— Material for the task —
───

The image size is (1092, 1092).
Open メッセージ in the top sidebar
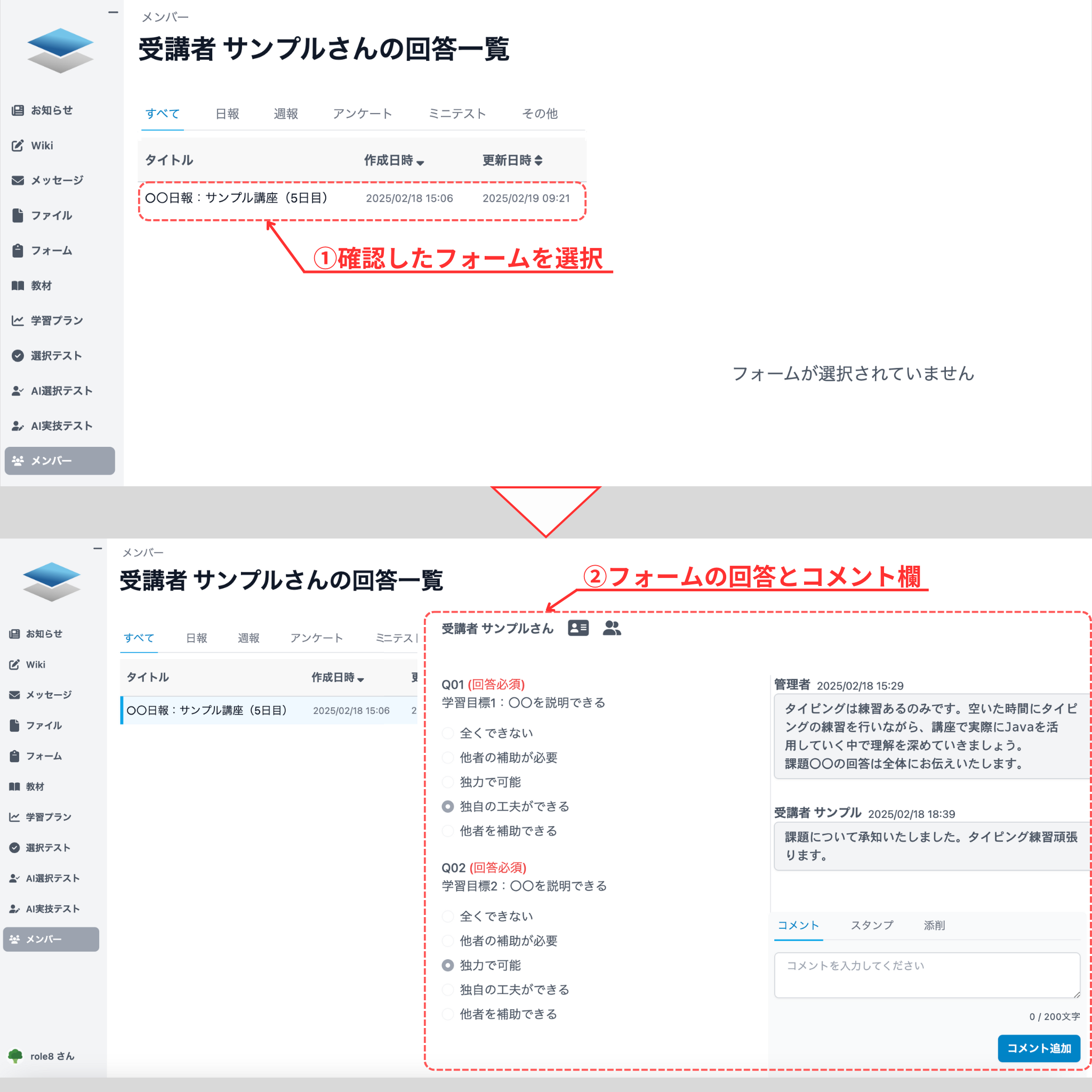point(57,180)
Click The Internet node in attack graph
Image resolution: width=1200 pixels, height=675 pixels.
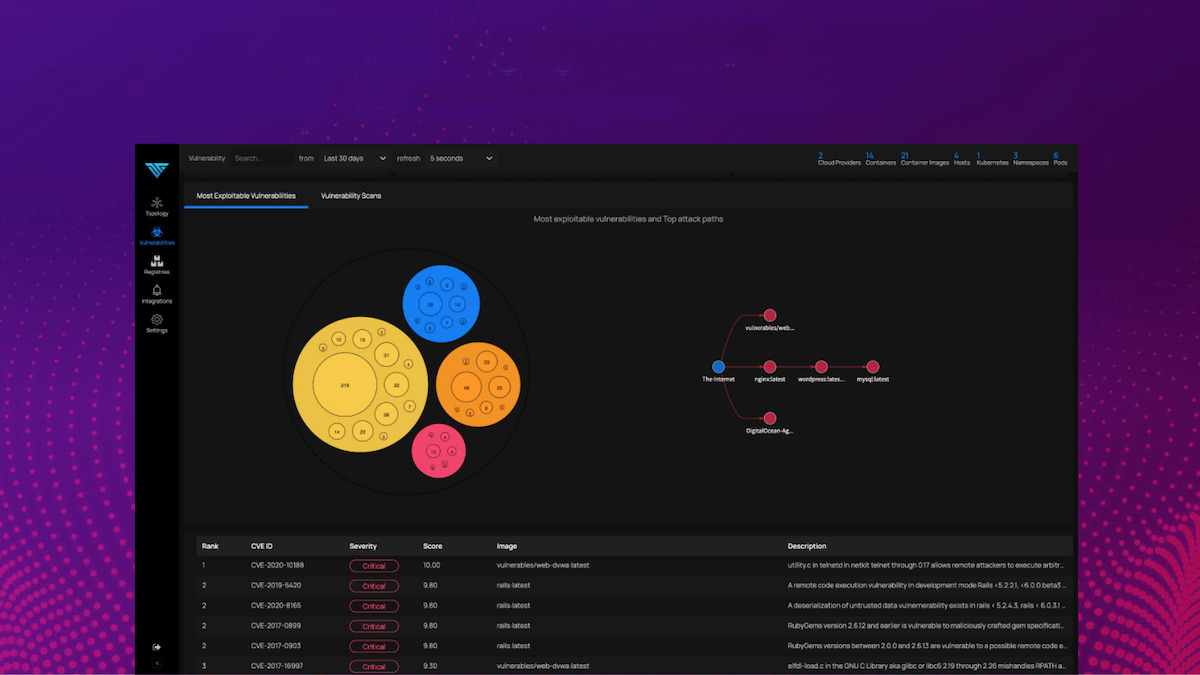[x=718, y=367]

───

Set down each line of the rows above word for word, omitting the pictures.

— Task result —
The image size is (1092, 1092).
Open メッセージ in the top sidebar
point(57,180)
Click The Internet node in attack graph
Image resolution: width=1200 pixels, height=675 pixels.
[x=718, y=367]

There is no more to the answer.